Description Bj 2004-06-16 13:54:38 UTC

http://validator.w3.org/check?uri=http%3A%2F%2Fwww.websitedev.de%2Fmarkup%
2Fvalidator%2Ftests%2Fdouble-utf-8-bom.html

Is invalid,

http://validator.w3.org/check?uri=http%3A%2F%2Fvalidator.w3.org%2Fcheck%3Furi%
3Dhttp%253A%252F%252Fwww.websitedev.de%252Fmarkup%252Fvalidator%252Ftests%
252Fdouble-utf-8-bom.html

  Sorry, I am unable to validate this document because on line 172 it
  contained one or more bytes that I cannot interpret as utf-8 (in other
  words, the bytes found are not valid values in the specified Character 
  Encoding). Please check both the content of the file and the character
  encoding indication.

Comment 1 Bj 2004-09-06 21:13:12 UTC

This is probably a duplicate of the bug that deals with using the UTF-8 flag 
for truncate_line() etc.

Comment 2 Ville Skyttä 2004-09-06 21:33:14 UTC

Offtopic, but BOM related: this might be interesting sometime:
http://search.cpan.org/dist/File-BOM/

Comment 3 Terje Bless 2004-09-11 13:15:29 UTC

One way to deal with this is to pass our complete output data through the UTF-8 checker (charlint),
possibly modified to tag illegal byte sequences and continue instead of croaking.
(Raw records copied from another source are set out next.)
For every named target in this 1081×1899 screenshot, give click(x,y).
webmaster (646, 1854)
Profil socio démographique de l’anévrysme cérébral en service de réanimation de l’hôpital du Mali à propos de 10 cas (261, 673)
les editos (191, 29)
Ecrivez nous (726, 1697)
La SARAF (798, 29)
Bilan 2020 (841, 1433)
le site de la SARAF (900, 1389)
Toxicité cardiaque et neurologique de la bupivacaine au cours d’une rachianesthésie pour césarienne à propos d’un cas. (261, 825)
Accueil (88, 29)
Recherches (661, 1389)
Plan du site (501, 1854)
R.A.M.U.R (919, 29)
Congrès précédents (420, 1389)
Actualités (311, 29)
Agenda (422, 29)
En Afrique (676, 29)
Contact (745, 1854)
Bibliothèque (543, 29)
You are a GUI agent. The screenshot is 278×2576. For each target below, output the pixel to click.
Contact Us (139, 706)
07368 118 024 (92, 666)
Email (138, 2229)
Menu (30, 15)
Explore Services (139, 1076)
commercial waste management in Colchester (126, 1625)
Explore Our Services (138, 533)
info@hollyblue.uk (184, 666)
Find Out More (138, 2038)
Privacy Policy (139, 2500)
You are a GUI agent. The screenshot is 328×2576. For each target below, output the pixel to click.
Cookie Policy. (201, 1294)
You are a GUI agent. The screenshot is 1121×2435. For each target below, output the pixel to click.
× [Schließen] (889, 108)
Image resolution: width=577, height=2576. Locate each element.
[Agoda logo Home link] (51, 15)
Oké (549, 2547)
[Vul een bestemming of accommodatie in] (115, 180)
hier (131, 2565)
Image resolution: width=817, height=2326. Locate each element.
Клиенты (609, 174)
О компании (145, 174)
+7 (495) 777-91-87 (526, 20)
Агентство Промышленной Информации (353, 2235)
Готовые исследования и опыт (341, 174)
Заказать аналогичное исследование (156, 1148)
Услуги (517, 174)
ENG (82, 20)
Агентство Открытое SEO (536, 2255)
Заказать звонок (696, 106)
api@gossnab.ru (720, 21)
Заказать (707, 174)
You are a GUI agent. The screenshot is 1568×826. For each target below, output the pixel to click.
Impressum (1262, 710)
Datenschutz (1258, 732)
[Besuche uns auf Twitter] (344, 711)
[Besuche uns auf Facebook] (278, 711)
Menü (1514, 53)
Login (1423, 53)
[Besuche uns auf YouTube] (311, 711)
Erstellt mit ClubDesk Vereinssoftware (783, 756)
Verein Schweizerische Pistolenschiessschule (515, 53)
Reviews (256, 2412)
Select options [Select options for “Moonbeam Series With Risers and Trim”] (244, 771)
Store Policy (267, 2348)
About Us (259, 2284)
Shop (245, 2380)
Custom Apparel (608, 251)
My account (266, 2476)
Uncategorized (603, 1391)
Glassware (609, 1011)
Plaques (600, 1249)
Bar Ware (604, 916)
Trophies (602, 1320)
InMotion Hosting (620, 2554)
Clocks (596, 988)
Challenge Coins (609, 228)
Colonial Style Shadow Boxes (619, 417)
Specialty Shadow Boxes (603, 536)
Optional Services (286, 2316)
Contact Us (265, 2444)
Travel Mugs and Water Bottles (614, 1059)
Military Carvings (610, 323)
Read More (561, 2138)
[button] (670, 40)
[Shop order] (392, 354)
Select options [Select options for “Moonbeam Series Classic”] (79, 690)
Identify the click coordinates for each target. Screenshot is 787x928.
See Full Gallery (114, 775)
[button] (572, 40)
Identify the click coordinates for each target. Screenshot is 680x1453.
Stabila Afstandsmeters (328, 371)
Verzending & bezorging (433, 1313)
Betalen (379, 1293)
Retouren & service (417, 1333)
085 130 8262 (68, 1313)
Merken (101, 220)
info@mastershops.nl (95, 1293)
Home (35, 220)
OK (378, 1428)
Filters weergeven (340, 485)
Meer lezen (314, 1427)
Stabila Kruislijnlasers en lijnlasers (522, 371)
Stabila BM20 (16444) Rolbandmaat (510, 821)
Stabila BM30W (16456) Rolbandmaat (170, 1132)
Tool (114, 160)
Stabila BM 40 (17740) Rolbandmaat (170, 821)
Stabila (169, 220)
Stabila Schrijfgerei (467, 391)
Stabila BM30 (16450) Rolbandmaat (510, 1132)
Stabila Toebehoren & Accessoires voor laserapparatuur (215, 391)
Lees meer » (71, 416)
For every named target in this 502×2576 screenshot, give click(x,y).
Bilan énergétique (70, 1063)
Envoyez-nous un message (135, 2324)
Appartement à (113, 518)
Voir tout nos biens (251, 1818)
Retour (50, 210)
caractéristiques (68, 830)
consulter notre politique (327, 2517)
BTW, cf. Comment #1, I can't seem to find this bug you're refering to; care to provide a bug number?

Comment 4 Bj 2004-09-11 23:08:39 UTC

See the relevant comment in the source about Perl 5.8.x --- and I am not sure 
how your suggestion would help. The problem here is that the string is 
considered a byte string and thus substr etc. do not work as expected.

Comment 5 Bj 2005-08-18 03:19:59 UTC

Fixed in HEAD.